Which Comes First: The Bread or the Cup?
While serving as one of the ministers in a small, growing, 160-member Church of Christ just outside Lubbock, Texas, we strove to get many involved in serving the body as well as we could. One of this church’s strengths was encouraging those who serve the saints. Specifically at the Lord’s Table, we have a legally blind man who helps each Sunday with the passing of the plates.
Over the years, I worked patiently with another older gentleman near 70 years of age who always quietly and faithfully sat with his wife in the last pew in the auditorium. Slowly, God helped inch him toward service in a public capacity.
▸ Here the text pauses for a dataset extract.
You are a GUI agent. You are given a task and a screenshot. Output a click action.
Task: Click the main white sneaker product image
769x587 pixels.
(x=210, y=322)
Our table time at service included four slots to fill each week with men to lead prayers and pass the emblems to the brethren. For years, I was able to shelter this gentleman by not asking him to say a public prayer. This brother was more than willing to help with the Lord’s Table as long as he was assured he did not have to lead a public prayer. He was a willing, humble servant who was very shy about public speaking.
But one Sunday, circumstances prevented him from being sheltered of this one obligation. It was the custom at this small church that the men sit with their families and, at the appropriate time, they rise from their seats and go to the front of the auditorium to serve. As the men rose to begin the Lord’s Supper, I noticed this gentleman shaking. Shaking with the kind of fear of being criticized for his public prayer he apparently had volunteered to give. The men passed the emblems to each other, as each had two trays to carry. I bowed my head and heard this man say a heartfelt, innocent prayer unto God for faithfulness and for the sacrifice that cleanses us from so much stain. I sat there reflecting on my own self in relationship to my Savior and also felt elated that this brother had finally said a public prayer. One could tell he was nervous as his voice crackled a bit through the microphone system.
I never noticed the emblems that were passed prior to the leading of this man’s prayer. Upon hearing him and being so excited for him in his personal growth, I never noticed that the fruit of the vine was passed first. From where I was sitting, I could see that others noticed this as well. Should we instruct this disaster in a public way that the bread always goes first? That would require correcting someone in front of the brethren, instructing the servers to put down the cup trays and distribute the bread trays instead. I saw many wonder about this situation that had never arisen in my and my coworkers’ seven-year tenure at this place.
The congregation that morning, including me, partook of the Lord’s Supper in the following order: the cup, the bread, and contribution—which was the reverse of what had always occurred on any given Sunday. I wondered some about this, but overlooked it for the overall reflection of what God had wanted for us: to reflect upon what God had done for us in view of providing Jesus as our unblemished Savior for all our sins including mine.
Then I noticed the following texts where the communion occurs in Scripture. In summary:
Matt. 26:26-27 – “bread/cup”
Mark 14:22-24 – “bread/cup”
Luke 22:17-22 – “cup/bread/cup”
I reflected upon these Scriptures along with Mark 2:27 in which “the Sabbath was made for man, not man for the Sabbath.” I noted in my own futile mind that we reflect on what God has provided for us by our observance of the Lord’s Supper as instructed in Scripture. Yes, the usual method was broken that Sunday, but the overall meaning was the same.
The saints were patient with this man, helping someone grow closer to the heartbeat of God. As a body we reflected publicly the following Sunday and publically commended this brother for his growth. More and more, this brother continued to volunteer for a public prayer at the Lord’s Table.
I’m thankful for the patience of the saints with this man we had worked with over the years. I’m also reminded of the patience of my Master for my own shortcomings. And I feel blessed to partake the Lord’s Supper each Sunday in my own personal reflection of Christ.